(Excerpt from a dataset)
──────────────────────────────
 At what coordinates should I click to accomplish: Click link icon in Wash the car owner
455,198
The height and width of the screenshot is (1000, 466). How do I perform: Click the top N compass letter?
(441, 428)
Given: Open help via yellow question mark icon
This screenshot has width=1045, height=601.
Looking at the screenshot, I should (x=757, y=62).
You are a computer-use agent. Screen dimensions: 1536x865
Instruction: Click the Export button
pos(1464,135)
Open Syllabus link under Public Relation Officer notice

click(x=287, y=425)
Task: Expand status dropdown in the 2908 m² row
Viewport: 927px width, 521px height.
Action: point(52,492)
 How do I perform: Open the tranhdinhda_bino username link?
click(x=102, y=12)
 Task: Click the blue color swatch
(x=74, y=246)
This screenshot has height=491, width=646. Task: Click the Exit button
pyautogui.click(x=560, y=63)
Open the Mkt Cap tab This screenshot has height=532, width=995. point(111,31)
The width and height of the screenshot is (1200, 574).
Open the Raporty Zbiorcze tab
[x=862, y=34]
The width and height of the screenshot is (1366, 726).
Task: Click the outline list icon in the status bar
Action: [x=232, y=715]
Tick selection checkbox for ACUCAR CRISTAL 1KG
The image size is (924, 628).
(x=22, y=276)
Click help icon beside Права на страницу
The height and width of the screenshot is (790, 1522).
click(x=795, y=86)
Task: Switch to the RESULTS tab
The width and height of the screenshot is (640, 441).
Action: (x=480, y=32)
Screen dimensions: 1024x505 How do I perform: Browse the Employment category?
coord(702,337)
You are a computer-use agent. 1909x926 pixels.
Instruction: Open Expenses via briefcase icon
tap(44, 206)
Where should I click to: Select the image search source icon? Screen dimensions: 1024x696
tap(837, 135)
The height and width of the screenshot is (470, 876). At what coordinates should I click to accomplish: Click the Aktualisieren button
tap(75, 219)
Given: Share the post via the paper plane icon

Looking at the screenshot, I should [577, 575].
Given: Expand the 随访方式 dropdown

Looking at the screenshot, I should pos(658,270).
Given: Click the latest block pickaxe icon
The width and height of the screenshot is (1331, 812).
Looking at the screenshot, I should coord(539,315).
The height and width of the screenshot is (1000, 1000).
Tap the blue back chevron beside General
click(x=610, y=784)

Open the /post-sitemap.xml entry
──────────────────────────────
### What is asked
Print the rows starting with the line containing "The width and height of the screenshot is (1200, 574)." and going on through the line containing "Looking at the screenshot, I should pos(658,270).", exactly as they appear.

### Task answer
The width and height of the screenshot is (1200, 574).
Open the Raporty Zbiorcze tab
[x=862, y=34]
The width and height of the screenshot is (1366, 726).
Task: Click the outline list icon in the status bar
Action: [x=232, y=715]
Tick selection checkbox for ACUCAR CRISTAL 1KG
The image size is (924, 628).
(x=22, y=276)
Click help icon beside Права на страницу
The height and width of the screenshot is (790, 1522).
click(x=795, y=86)
Task: Switch to the RESULTS tab
The width and height of the screenshot is (640, 441).
Action: (x=480, y=32)
Screen dimensions: 1024x505 How do I perform: Browse the Employment category?
coord(702,337)
You are a computer-use agent. 1909x926 pixels.
Instruction: Open Expenses via briefcase icon
tap(44, 206)
Where should I click to: Select the image search source icon? Screen dimensions: 1024x696
tap(837, 135)
The height and width of the screenshot is (470, 876). At what coordinates should I click to accomplish: Click the Aktualisieren button
tap(75, 219)
Given: Share the post via the paper plane icon

Looking at the screenshot, I should [577, 575].
Given: Expand the 随访方式 dropdown

Looking at the screenshot, I should pos(658,270).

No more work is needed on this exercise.